I got most of my "writing education" through attending school for writing and I went to more academic writing conferences like AWP (Associated Writing Programs). These were definitely fun, though usually more than half of the panels didn't apply to me because they were about poetry or ummm something super literary that honestly made me feel dumb and like my books were fluff. But one of my coolest conference experiences was being on an AWP panel in 2009 when it was here in Chicago that was about pop culture and literature and (I believe) proved that if you write about superheroes or rock stars or make references to B-movies, your books can be just as interesting and powerful as those uber-literary books (in fact I'd say more interesting, but that's just me.)
I also enjoyed the socializing aspect of these conferences, though um... at 2 out of the three AWP conferences I attended, I enjoyed it too much, and got way too drunk with my literary friends and missed things I wanted to see because I was hungover. But um.... hopefully I've learned that lesson.
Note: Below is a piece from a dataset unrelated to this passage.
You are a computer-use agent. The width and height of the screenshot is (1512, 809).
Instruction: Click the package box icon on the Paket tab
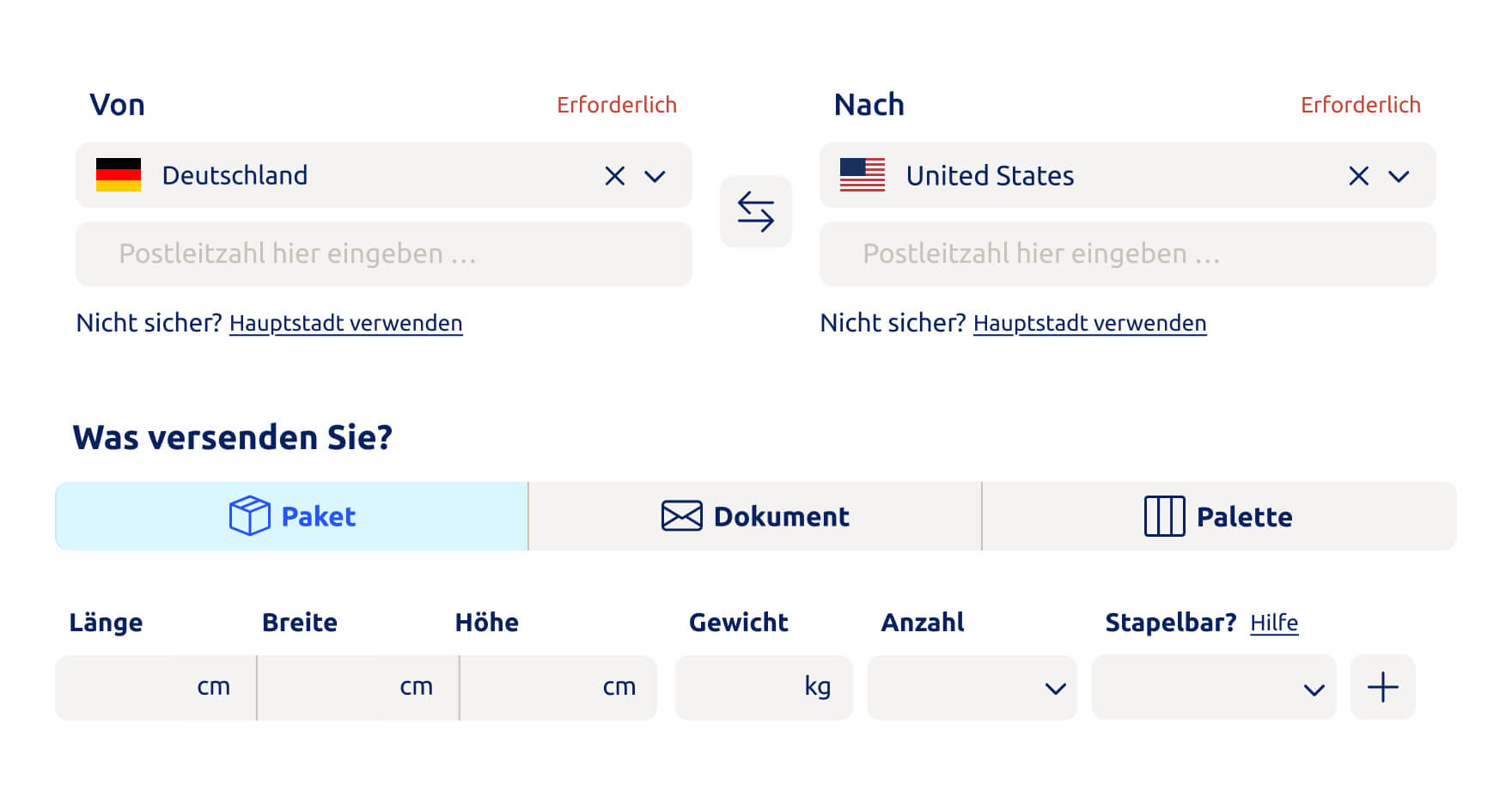tap(248, 515)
But definitely my ultimate conference moment was meeting my agent. This happened at a very small conference that my writing program at Columbia College Chicago puts on annually called Story Week Festival of Writers. It lasts a week and there are readings and panels with authors as well as people in the industry like agents and editors. All of the events are free and open to the public, but the advantage to being a Columbia student is that the teachers handpick some students to meet with the Story Week guests. In the past I'd gotten to meet with author John McNally, who in a half hour session, showed me how to inject humor into my darker stories to make them more accessible and also make the darker sides have more impact. John and I actually went on to become friends and he was the one who later helped me plan that AWP panel on pop culture. Then I'd also gotten to meet with Johnny Temple, publisher of Akashic Books, who also gave me some great feedback and that was pretty much what I thought I was going to get when I was told that I'd be meeting with agent Caren Johnson, who at the time was with Peter Rubie (now she goes by her married name Caren Estesen and runs her own agency Caren Johnson Literary Agency).
Caren read the first chapter of what would become I Wanna Be Your Joey Ramone and I entered the office she occupied hesitantly with a notebook at the ready. The first words out of her mouth were, "I loved this. I want it. When can it be done?"
I was two-thirds of the way through the book at that point and seriously having writer's block. But as it was March, I decided a summer would give me enough time, so I told her, "Umm Labor Day?"
The cool thing was that she wanted my friend Katie's book, too, so I had someone to celebrate with. She took the two of us out to lunch and I stepped out of the academic world and started to learn about real writing industry stuff for the first time. I danced around giddily at Story Week's best event, Literary Rock N Roll, where writers read from the stage of Chicago's greatest rock venue, The Metro. (And if I ever get invited to do that event, it might become a top conference memory.) I felt like I was living in a dream world. I knew that this was not how authors generally found agents, so it seemed like a Cinderella story.
Of course, the part of the Cinderella story we never hear is how Cinderella's married life with the prince actually works out and how she adjusts to going from living among the ashes and evil step-sisters to being royalty. I'm sure it wasn't all happily-ever-afters and of course neither was my journey. I did a lot of hard work and revisions for Caren before she decided the manuscript was ready to shop, a little less than a year after I met her, and it was more than two years after I met her that I WANNA BE YOUR JOEY RAMONE actually sold. During that time, Caren changed agencies and opened her own, Caren Johnson Literary Agency, but she always stuck by me and continued to encourage me when it seemed like IWBYJR wasn't going to sell. She believed in the book more than I did at times.
So I didn't just meet an agent that was interested, I met an agent who was truly passionate about my work and really believed in me... and honestly now that I think about it, I don't believe any other conference experience *could* top that, even being invited to be a part of Literary Rock N Roll. I was invited to read at the Harold Washington Library as part of Story Week, which was a huge honor and what made it even better was they had Caren back that year, so she got to attend my event and go to dinner with me, my mom, and my critique partner afterwards. That was another cool moment.
So my conclusion is that conferences are definitely worth it, even the little local ones--maybe especially those, since you never know who you'll meet!